Analytical RP-HPLC general procedure

[0128] Prior to RP-HPLC analysis, IgG (10 μL, 1 mg/mL in PBS, pH 7.4) was added to 12.5 mM DTT, 100 mM TrisHCl pH 8.0 (40 μL) for 15 min at 37°C. Incubated. The reaction was quenched by adding 49% acetonitrile, 49% water, 2% formic acid (50 μL). RP-HPLC analysis was performed on an Agilent 1100 series (Hewlett Packard). Samples (10 μL) were injected at 0.5 mL/min into Bioresolve RP mAb 2.1×150 mm 2.7 μm (Waters) with a column temperature of 70°C. A linear gradient of 30→54% acetonitrile in 0.1% TFA and water in 16.8 minutes was applied.

General procedure for analytical SEC
[0129] HPLC-SEC analysis was performed on an Agilent 1100 series (Hewlett Packard) using an Xbridge BEH200A (3.5 μM, 7.8 x 300 mM, PN 186007640 Waters) column. Samples were diluted to 1 mg/mL in PBS and isocratically processed at 0.86 mL/min (0.1 M sodium phosphate buffer pH 6.9 (NaHPO ₄ /Na ₂ PO ₄ ) containing 10% isopropanol). The measurement was carried out for 16 minutes.
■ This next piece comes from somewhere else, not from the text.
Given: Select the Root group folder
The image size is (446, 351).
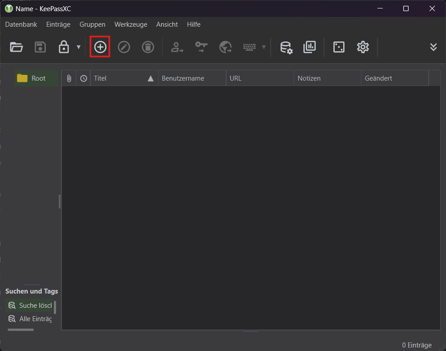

General procedure for mass spectrometry analysis of monoclonal antibodies
[0130] IgG was treated with IdeS prior to mass spectrometry analysis. This allows analysis of Fc/2 fragments. For analysis of Fc/2 fragments, a solution of 20 μg (modified) IgG was incubated with IdeS/Fabricator™ (1.25 U/μL) pH 6.6 in PBS in a total volume of 10 μL for 1 hour at 37°C. Samples were diluted to 80 μL and then subjected to electrospray ionization time-of-flight (ESI-TOF) type analysis on a JEOL AccuTOF. Deconvoluted spectra were obtained using Magtran software.

General procedure for analytical RP-UPLC
[0131] Prior to RP-UPLC analysis, IgG (10 μL, 1 mg/mL in PBS, pH 7.4) was mixed with 12.5 mM DTT, 100 mM Tris. Added HCl pH 8.0 (40 μL) and incubated at 37° C. for 15 minutes. The reaction was quenched by adding 49% acetonitrile, 49% water, 2% formic acid (50 μL). RP-UPLC analysis was performed on a Waters Acquity UPLC-SQD. Samples (5 μL) were injected at 0.4 mL/min into Bioresolve RP mAb 2.1×150 mm 2.7 μm (Waters) with a column temperature of 70°C. A linear gradient of 30→54% acetonitrile in 0.1% TFA and water in 9 minutes was applied.

General procedure for analytical RP-UPLC with pre-quenching with 1-azidomethylpyrene
[0132] Prior to RP-UPLC analysis, 5 μL of 1 mM 1-azidomethylpyrene (TCI Europe) in DMF was added to the IgG solution (50 μL, 1 mg/mL in PBS pH 7.4) and the mixture was kept at room temperature. and incubated for 4 hours. The mixture was spin filtered into PBS and RP-UPLC analysis of the intact sample was performed on a Waters Acquity UPLC-SQD. Samples (5 μL) were injected at 0.4 mL/min into a Bioresolve RP mAb 2.1×150 mm 2.7 μm (Waters) with a column temperature of 70°C. A linear gradient of 30→54% acetonitrile in 0.1% TFA and water in 9 minutes was applied.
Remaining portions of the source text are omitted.